Page extract:
- - - -

Monday, December 16, 2013

Naturopathy in The Toronto Star via Tim Caulfield 2013-12-16

here, I cite from a recent opinion/commentary on naturopathy in the Toronto Star by Tim Caulfield [see 001., below]; then, I quote from the Ontario Medical Association [see 002., below]:

001. Tim Caulfield, who "holds the Canada Research Chair in Health Law and Policy at the University of Alberta" writes in "Naturopaths and the Creep of Pseudo-Science" (2013-12-15):

"Ontario naturopaths are pushing hard to become a self-regulating profession, with expanded rights to prescribe drugs and order tests [...]";

as I've said for a long time, 'can you be a profession if you are based on falsehood?'  As in: how can the public engage in a fiduciary relationship -- which is what is at the heart of professionalism in the long-standing, classical sense, 'credat emptor' --  with what is false and deceptive?  For instance, apart from what Mr. Caulfield has mentioned, I just received by snail-mail, an enticement from UB naturopathy claiming 'science subset naturopathy' [which I wrote about here].  But, I went to that school, and I've studied naturopathy for twenty year just about, and I know otherwise: here is that school's now mainly buried / coded, vitalistic / science-exterior core.  Quite professional!

"the Ontario Medical Association is pushing back [...] this is not a turf war [...] this is about patient safety and, more fundamentally, the role of science in the Canadian health care system [...] naturopathic medicine, despite its claims to the contrary, is not evidence-based [...] if naturopathic medicine were governed by science, as practitioners increasingly claim, they would not provide: detoxification services, homeopathic remedies, most herbal remedies, and cosmetic facial acupuncture [...] services [which] are the core of naturopathic medicine [...] a pseudoscience-based practice [...]";

yes, yes, yes.  Or no, no, no: unless, science now contains the nonscientific and science-ejected such as naturopathy's ideas and therapeutics.  Of course, they have borrowed other things which are science-based and term them naturopathic when they are not 'essentially naturopathic': but, isn't that truly the issue with this Trojan Horse?  To formulate: science + nonscience = science, in the naturopathic world.  That's a ruse.  And here is where I keep a collection of the Ontario Association of Naturopathic Doctor's claim that naturopathy is categorically science which has such jewels as: "science-based, safe and effective, patient-centered care are at the heart of all ND care."

- - - -

Problem requirements: Repeat the passage on naturopathy, starting at "as I've said" and ending at "core.  Quite professional!", but swap "snail-mail" for "post".

Collected material:
- - - -

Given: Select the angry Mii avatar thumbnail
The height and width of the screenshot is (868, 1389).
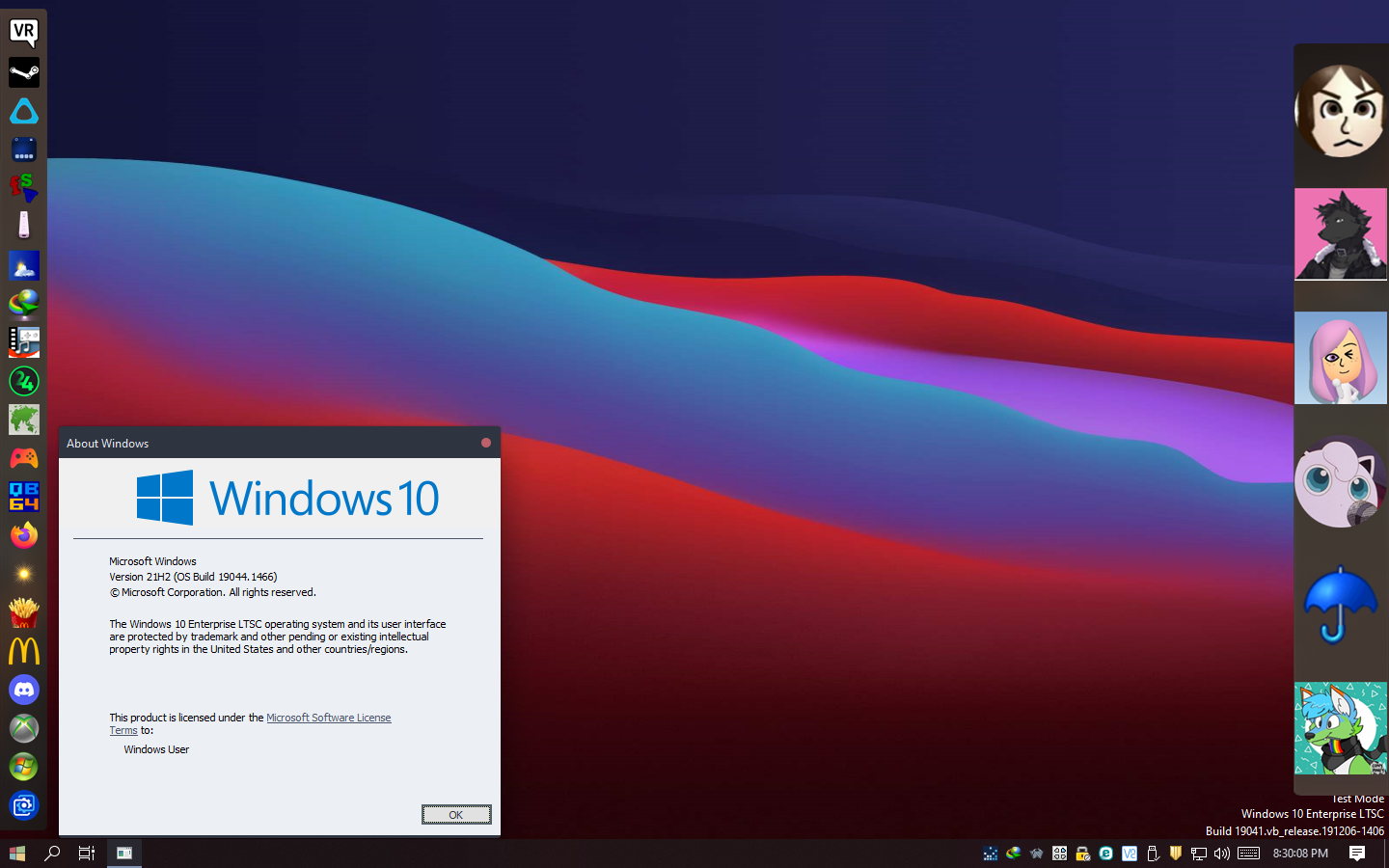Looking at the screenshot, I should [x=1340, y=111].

- - - -

Response area:
as I've said for a long time, 'can you be a profession if you are based on falsehood?'  As in: how can the public engage in a fiduciary relationship -- which is what is at the heart of professionalism in the long-standing, classical sense, 'credat emptor' --  with what is false and deceptive?  For instance, apart from what Mr. Caulfield has mentioned, I just received by post, an enticement from UB naturopathy claiming 'science subset naturopathy' [which I wrote about here].  But, I went to that school, and I've studied naturopathy for twenty year just about, and I know otherwise: here is that school's now mainly buried / coded, vitalistic / science-exterior core.  Quite professional!